First things first! The winner of the DAMNED ARC is Margo! I'll be emailing you with details...
Now, I've had several people ask me to give my thoughts about the conference. I know there is already so much out there about the phenomenal speakers and content. 40 years! Just look at that dessert above from the Golden Kite luncheon. It was truly an amazing time. The sheer number of icons had me absolutely dazzled and in awe. So I'm going to share a few of these people with you and what they mean to me.

  1. Judy Blume. How can I even begin to describe what it was like to be so close to THE Judy Blume? The woman was so gracious, so kind, so intelligent, and so very REAL. The first novel I think I ever read was Are You There God? It's me, Margaret. I remember that special feeling of being entirely wrapped up in Margaret's world. I loved it. I loved it so much that I never stopped reading and seeking new worlds with new characters.

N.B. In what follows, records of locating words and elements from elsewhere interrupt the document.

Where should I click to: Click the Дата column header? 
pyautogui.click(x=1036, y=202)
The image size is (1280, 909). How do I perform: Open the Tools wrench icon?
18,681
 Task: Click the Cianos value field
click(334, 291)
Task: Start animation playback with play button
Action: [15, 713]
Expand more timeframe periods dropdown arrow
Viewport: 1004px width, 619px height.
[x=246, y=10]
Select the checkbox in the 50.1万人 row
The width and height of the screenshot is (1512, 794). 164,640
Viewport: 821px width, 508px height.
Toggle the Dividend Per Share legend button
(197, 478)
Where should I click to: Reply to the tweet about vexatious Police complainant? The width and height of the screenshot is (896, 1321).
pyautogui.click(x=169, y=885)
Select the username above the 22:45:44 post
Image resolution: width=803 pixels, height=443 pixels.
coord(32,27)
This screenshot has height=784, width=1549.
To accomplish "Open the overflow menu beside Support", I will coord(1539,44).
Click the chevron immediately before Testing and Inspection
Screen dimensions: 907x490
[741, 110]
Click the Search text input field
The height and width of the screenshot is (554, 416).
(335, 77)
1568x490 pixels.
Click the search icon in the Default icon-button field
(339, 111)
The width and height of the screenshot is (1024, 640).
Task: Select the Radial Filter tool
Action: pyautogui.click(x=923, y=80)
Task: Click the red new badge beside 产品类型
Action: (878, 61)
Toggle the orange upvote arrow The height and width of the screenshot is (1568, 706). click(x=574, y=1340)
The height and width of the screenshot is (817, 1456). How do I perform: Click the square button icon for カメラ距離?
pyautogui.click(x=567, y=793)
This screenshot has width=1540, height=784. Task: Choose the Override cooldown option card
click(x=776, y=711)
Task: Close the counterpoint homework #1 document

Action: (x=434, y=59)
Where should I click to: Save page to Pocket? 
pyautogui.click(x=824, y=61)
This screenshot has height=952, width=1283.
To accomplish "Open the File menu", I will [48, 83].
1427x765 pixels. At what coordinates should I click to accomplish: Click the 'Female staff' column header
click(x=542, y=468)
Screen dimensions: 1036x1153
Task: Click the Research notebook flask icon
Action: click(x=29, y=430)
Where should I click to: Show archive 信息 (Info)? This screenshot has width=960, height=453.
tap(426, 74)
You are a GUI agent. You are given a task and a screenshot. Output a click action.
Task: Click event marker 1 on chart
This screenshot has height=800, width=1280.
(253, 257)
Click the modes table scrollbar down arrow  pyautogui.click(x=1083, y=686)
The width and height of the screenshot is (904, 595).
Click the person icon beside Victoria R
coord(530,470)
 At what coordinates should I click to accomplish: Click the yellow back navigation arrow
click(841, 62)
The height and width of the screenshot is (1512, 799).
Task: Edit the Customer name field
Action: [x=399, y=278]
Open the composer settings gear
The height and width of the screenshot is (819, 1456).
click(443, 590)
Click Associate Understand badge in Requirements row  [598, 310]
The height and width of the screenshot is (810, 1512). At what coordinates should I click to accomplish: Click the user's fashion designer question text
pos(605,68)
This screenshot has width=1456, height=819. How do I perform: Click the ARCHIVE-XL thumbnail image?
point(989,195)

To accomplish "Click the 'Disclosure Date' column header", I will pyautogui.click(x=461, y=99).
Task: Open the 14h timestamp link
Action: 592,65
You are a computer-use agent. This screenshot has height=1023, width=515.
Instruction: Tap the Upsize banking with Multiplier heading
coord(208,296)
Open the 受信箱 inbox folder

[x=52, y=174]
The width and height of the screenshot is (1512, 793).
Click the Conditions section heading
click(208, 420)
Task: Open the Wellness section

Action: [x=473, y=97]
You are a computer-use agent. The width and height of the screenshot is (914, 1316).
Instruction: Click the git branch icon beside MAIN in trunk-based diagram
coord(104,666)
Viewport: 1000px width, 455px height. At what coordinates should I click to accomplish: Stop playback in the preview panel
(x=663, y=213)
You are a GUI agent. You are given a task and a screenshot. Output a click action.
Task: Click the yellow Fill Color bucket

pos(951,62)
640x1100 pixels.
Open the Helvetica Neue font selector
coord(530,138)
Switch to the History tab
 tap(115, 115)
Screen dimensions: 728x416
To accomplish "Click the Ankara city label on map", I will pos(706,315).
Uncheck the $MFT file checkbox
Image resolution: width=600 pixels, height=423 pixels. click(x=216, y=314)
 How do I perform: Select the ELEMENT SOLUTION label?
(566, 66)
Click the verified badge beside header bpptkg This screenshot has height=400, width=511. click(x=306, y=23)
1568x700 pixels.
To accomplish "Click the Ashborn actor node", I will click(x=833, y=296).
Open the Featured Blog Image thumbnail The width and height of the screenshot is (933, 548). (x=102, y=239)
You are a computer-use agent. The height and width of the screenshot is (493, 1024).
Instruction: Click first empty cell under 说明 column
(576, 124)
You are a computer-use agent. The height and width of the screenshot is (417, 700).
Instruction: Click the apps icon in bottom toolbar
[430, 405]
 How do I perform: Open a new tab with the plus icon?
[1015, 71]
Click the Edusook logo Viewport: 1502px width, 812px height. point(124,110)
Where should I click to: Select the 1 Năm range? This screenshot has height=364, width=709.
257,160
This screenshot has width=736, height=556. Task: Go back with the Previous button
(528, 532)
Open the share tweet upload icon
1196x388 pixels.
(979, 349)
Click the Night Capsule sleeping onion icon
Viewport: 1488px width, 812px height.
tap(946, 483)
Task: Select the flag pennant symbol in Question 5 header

Hearing about Judy's process and journey was inspiring beyond belief. 
  2. Norton Juster. The first fantasy book I ever read was The Phantom Tollbooth. It was also the first book I ever read more than once. I had the opportunity to tell Norton Juster that, to which he looked me dead in the face and replied, "Fantasy? That's my life." How can I not love him? How can I not love a book that's remained AMAZING after 50 years, and that my own son loves just as much as I did? I think I might have to go read it again...
  3. Laurie Halse Anderson. Speak. She gave voice to difficult subject matter that may make some uncomfortable, but saves lives on a daily basis. At the conference, she taught me to embrace my creative need for self-expression, and to nurture the "seed" in my soul. 
  4. Donna Jo Napoli. Her speech was possibly my favorite. And that's really saying something as I gave more standing ovations than I have in my life. It was titled: How Writing About Terrible Things Makes Your Reader a Better Person. And she spoke to not just those who need to see others who've gone through similar things, but to the sheltered who benefit from exposure to truths beyond their own. 
  5. Libba Bray. I saved my favorite for last of course. My hero. Her speech was just as amazing as I hoped and so was she. Funny, intelligent, friendly, and talented. Libba - I would have voted you Prom Queen in high school. I'm just sayin'. She let us know that even the super stars go through rough times, and are plagued by self-doubt. 
Okay, have I gushed enough? You asked and now you have received, my friends. My own personal highlights of the conference this year. I could have kept going too! I mean Richard Peck, Gary Paulsen...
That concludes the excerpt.